The GWAS studies map the genomes in hundreds of people as a way to look for genetic mutation patterns that differ from the genomes of healthy individuals. As GWAS study map more genomes, they become more likely to find the correct genetic mutations that cause a disease. Once a panel of suspected mutations is built, stem cells from these individuals can be manipulated in culture dishes to differentiate into any of the body’s cells. The cells can be screened to learn more about the mutations and to test panels of drugs that might ultimately help treat patients harboring a disease.
Problems arise during the cell manipulation process. For example, iPSCs persistently refuse to mature uniformly into liver-like cells when fed growth factors. Traditionally, antibodies have been used to recognize features of maturity on the surfaces of cells and purify cells that are similar, an approach that has been crucial to stem cell research.
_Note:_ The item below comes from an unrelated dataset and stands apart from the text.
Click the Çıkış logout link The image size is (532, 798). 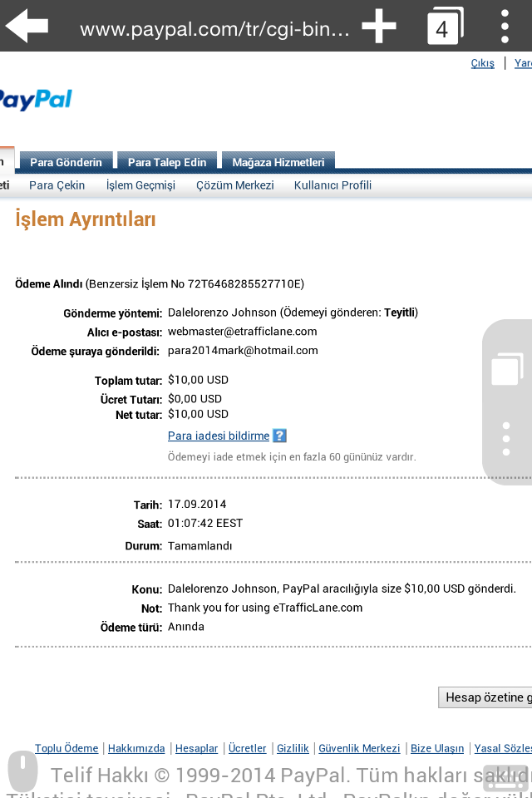[483, 63]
But available antibodies that recognize mature liver cells are scanty and tend to recognize many different kinds of cells. The many types of cells in mixed populations have diverse characteristics that can obscure underlying disease-causing genetic variations, which tend to be subtle.
“Without having a pure population of liver cells, it was incredibly difficult to pick up these relatively subtle differences caused by the mutations, but these differences are important in the life of an individual,” Duncan says.
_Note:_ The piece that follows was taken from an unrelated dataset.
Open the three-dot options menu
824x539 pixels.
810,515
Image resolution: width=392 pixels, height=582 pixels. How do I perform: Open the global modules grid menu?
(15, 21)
Instead of relying on antibodies, Duncan and his team embraced a new technology called chemo proteomic cell surface capture (CSC) technology. CSC technology allowed the researchers to map the most highly produced proteins on the surface of liver cells during the final stages of differentiation of stem cells into liver cells. The most abundant protein was targeted with an antibody labeled with a fluorescent marker and used to sort the mature liver cells from the rest.
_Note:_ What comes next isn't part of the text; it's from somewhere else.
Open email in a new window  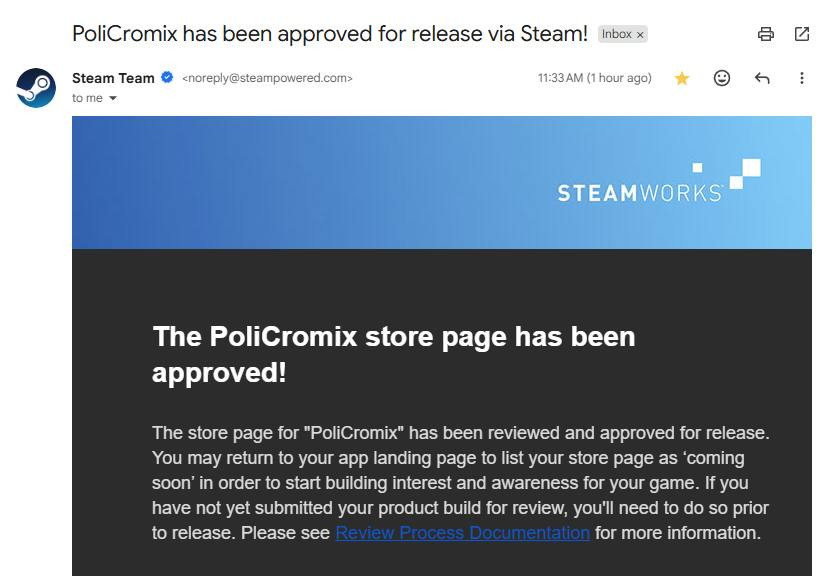(802, 34)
The procedure was highly successful: The team had a population of highly pure, homogeneous and mature liver-like cells. Labeled cells had far more similar traits of mature hepatocytes than unlabeled cells. Pluripotent stem cells that had not differentiated were excluded from the group of labeled cells.
“That’s important,” says Duncan. “If you’re wanting to transplant cells into somebody that has liver disease, you really don’t want to be transplanting pluripotent cells because pluripotent cells form tumors called teratocarcinomas.”
Duncan cautioned that transplantation of iPSC-derived liver cells is not yet ready for translation to the clinic, but the technology for sorting homogeneous liver cells can be used now to successfully and accurately model and study disease in the cell culture dish.
“We think that the ability to generate pure populations will get rid of the variability, and therefore really help us combine with GWAS studies to identify allelic variations that are causative of a disease, at least in the liver,” he says.
Researchers at the University of Minnesota (Minneapolis) and the Medical College of Wisconsin (Milwaukee) contributed to the study, published August 25, in Stem Cell Reports.